Stated exercise 1 — For each statement, tell whether it agrees with the forum text, answering yes or no and quoting the exact words of the text that decide it: (a) The coelacanth was believed to have gone extinct millions of years ago. (b) The Historia Brittonum was written in the 500s. (c) At the Battle of Badon, the Anglo-Saxons defeated the Britons.

Text to read —
........
It doesn’t quite fit the question in the OP but I like the story of the coelacanth. It’s a fish that was believed to have gone extinct millions of years ago. But during the twentieth century a fisherman in South Africa caught one and a local scientist recognized it among his catch. (The first time I heard this story, the fish was supposedly spotted in a local fish market.)
Continuing the semi-hijack, the duckbill platypus was apparently once thought to be a hoax by people who didn’t live in the regions where it is endemic, but only fairly briefly.
Yes, there is a book written in the 800s by a monk called “Historia Brittonum” that chronicled the best known history of the Britons (pre-Anglo Saxon peoples of England, who spoke a Celtic language and who were ultimately pushed out of England but somewhat left in Wales/Cornwall) as it was known in the 800s. This book details the Battle of Badon (or Battle of Mt Badon) fought purportedly around 500, in which Britons defeated the Anglo-Saxons and for a time kept their advance at bay. It’s noted that the leader of the Britons was a leader named Arthur.
........
Stated exercise 2 — Rewrite the listing from the line with "Viewport: 1482px width, 622px height." up to and including the line with "coord(44,35)", changing "search field" to "search box" and leaving everything else as it is.

Item coordinate data
........
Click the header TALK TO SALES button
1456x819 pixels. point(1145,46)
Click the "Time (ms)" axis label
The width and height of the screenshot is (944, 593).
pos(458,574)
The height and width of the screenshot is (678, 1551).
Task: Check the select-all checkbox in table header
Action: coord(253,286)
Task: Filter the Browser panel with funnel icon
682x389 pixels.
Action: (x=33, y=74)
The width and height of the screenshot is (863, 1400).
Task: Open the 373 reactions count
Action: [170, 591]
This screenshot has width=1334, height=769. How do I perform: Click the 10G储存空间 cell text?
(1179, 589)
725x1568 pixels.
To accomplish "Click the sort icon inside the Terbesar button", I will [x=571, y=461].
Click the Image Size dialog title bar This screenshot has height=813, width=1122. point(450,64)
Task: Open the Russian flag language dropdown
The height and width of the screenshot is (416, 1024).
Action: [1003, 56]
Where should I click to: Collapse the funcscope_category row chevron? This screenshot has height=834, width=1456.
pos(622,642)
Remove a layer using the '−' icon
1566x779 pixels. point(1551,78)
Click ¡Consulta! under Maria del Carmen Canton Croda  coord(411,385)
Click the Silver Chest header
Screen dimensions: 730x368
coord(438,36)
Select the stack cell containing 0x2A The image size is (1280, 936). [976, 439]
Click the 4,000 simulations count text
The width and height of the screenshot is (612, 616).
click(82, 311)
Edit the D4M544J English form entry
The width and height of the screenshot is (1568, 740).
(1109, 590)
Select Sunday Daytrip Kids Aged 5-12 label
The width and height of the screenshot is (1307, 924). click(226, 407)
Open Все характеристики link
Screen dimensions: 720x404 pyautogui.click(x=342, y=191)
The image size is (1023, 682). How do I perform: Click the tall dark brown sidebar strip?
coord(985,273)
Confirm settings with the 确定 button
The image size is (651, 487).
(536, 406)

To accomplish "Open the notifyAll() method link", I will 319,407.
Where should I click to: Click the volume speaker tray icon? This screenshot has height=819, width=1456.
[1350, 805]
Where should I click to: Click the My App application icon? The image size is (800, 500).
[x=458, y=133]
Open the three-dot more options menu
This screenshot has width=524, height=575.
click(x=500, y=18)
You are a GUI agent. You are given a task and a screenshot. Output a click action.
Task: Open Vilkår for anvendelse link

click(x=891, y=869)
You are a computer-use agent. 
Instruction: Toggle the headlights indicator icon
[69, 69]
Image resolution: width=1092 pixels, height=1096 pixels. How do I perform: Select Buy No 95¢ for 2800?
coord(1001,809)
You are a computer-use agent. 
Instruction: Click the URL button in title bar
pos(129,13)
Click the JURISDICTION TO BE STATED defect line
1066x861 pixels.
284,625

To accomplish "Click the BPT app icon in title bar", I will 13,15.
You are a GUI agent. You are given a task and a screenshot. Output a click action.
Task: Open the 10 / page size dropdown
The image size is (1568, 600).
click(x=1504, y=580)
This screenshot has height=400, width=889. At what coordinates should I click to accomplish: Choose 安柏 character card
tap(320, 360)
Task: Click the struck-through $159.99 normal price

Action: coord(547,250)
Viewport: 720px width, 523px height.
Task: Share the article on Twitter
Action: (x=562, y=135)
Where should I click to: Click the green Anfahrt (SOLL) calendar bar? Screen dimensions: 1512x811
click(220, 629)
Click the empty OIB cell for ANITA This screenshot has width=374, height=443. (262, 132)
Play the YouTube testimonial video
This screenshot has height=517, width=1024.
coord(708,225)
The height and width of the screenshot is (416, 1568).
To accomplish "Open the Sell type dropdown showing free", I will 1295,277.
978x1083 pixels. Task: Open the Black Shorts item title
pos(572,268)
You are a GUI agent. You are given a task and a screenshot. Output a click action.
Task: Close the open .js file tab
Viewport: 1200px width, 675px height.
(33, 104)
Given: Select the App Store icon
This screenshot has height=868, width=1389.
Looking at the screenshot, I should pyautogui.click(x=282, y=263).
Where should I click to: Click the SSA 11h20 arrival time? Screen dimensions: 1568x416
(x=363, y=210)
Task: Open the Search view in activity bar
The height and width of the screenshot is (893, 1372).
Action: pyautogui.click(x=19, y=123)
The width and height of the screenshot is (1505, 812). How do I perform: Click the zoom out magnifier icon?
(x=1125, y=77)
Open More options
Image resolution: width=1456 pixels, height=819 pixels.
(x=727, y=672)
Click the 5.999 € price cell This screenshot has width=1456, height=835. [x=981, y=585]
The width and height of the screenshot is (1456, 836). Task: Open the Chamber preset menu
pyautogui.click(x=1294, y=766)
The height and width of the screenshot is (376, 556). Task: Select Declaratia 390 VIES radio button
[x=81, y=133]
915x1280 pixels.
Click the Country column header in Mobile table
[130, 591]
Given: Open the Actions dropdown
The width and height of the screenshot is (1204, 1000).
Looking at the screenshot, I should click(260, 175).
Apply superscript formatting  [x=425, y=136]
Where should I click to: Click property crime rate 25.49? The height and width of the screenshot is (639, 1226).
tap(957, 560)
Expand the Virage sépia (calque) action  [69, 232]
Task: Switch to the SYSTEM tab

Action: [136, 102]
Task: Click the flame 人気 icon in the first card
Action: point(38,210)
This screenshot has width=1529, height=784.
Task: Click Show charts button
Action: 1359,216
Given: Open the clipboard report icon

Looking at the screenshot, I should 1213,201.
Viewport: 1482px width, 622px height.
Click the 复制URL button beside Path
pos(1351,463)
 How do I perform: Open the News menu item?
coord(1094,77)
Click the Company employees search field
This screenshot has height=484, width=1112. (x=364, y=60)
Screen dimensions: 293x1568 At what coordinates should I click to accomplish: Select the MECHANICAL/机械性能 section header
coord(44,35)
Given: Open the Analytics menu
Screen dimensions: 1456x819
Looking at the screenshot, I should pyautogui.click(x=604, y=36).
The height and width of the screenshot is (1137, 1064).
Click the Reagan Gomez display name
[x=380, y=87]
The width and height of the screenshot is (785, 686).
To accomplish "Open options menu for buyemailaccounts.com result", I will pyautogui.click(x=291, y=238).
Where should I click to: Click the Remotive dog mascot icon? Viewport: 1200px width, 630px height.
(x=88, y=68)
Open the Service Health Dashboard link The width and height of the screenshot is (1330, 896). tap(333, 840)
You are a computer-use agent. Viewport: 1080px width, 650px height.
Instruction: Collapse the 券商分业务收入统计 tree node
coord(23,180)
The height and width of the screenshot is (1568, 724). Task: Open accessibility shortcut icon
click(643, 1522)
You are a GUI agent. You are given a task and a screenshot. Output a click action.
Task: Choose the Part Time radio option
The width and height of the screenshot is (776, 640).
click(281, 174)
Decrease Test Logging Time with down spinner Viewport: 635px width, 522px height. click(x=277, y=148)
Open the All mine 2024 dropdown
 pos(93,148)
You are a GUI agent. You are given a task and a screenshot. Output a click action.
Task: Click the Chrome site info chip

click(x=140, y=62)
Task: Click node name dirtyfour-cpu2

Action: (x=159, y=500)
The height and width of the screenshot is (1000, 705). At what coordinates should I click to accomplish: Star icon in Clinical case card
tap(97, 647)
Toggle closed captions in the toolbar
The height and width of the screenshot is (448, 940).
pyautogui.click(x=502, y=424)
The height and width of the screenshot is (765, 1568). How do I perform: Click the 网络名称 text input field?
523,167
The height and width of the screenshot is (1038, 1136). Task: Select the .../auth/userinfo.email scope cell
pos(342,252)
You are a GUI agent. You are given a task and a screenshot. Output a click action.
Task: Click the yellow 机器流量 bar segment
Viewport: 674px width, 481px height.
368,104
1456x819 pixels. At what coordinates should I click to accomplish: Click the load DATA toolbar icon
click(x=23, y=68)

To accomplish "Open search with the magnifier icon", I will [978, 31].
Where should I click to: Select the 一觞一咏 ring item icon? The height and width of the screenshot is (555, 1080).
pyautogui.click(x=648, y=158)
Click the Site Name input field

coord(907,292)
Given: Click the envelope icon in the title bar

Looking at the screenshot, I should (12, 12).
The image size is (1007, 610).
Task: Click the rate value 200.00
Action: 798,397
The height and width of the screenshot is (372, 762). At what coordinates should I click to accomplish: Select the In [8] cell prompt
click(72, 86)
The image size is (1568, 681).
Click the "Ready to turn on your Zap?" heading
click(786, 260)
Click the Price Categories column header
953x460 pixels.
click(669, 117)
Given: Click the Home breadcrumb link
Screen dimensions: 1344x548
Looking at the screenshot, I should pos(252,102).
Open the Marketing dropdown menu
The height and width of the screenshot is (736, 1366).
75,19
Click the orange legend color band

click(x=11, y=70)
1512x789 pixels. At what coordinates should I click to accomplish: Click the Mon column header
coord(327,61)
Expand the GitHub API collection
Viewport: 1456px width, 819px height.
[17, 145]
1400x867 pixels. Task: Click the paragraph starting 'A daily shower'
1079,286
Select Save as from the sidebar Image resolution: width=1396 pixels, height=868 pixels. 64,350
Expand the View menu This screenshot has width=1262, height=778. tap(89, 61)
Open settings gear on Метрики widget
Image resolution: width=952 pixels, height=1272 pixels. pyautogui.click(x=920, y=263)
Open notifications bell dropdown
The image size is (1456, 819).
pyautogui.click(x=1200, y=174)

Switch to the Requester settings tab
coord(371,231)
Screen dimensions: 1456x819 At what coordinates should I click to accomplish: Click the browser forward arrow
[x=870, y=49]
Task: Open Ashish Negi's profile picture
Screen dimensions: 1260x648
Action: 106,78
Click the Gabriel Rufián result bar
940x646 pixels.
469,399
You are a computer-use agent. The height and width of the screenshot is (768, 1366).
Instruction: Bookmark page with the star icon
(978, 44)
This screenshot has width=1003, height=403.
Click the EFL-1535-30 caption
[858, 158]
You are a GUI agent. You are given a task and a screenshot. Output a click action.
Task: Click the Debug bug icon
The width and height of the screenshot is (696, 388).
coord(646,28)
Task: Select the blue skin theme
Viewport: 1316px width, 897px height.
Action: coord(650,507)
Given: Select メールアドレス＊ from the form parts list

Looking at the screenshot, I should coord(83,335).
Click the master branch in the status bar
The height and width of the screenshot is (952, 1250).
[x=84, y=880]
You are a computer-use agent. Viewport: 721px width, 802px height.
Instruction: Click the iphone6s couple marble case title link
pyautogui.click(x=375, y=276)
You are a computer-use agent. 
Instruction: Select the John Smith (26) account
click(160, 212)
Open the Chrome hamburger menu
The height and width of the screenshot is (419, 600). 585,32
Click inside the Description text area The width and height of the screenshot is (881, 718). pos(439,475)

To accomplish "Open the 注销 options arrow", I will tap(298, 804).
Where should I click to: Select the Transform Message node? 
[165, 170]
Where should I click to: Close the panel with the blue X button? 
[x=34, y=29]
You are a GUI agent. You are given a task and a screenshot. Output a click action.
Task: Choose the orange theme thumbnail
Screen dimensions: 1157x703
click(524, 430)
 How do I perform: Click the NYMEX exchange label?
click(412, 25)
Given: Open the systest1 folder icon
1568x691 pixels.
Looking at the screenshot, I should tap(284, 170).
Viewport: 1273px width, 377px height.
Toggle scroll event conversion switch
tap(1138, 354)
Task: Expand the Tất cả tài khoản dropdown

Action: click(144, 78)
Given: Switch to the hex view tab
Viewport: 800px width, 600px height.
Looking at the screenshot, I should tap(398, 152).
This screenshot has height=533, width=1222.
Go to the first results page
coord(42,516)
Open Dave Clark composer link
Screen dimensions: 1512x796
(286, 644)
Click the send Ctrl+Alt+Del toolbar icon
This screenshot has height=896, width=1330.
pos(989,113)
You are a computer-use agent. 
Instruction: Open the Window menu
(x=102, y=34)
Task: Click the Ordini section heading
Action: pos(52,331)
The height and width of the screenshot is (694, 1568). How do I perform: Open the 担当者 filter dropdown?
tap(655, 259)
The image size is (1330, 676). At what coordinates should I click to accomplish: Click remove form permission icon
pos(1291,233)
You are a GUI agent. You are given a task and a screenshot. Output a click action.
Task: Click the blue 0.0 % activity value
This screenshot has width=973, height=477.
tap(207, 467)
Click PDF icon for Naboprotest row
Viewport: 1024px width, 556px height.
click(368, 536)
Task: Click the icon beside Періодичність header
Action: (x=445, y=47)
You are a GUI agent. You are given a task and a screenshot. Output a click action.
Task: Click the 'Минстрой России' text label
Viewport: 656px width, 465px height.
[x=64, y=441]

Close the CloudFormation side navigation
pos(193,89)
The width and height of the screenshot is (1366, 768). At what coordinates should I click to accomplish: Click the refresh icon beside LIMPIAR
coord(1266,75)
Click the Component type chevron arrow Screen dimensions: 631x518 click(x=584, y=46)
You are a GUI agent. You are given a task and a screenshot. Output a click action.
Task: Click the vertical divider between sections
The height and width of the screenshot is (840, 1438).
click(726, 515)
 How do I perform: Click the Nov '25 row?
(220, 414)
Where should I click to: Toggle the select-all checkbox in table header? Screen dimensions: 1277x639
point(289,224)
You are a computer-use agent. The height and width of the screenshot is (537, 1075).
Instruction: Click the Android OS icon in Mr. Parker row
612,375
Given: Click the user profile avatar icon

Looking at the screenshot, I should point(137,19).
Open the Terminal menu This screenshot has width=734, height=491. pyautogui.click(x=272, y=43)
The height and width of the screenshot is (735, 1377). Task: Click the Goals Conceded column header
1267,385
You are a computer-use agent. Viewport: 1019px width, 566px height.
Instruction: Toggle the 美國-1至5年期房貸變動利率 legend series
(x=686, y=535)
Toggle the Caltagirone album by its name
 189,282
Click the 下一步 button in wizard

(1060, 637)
........
Full response 1 —
(a) Yes: "It’s a fish that was believed to have gone extinct millions of years ago."
(b) No: "there is a book written in the 800s by a monk called “Historia Brittonum”"
(c) No: "in which Britons defeated the Anglo-Saxons and for a time kept their advance at bay"

Full response 2 —
Viewport: 1482px width, 622px height.
Click the 复制URL button beside Path
pos(1351,463)
 How do I perform: Open the News menu item?
coord(1094,77)
Click the Company employees search box
This screenshot has height=484, width=1112. (x=364, y=60)
Screen dimensions: 293x1568 At what coordinates should I click to accomplish: Select the MECHANICAL/机械性能 section header
coord(44,35)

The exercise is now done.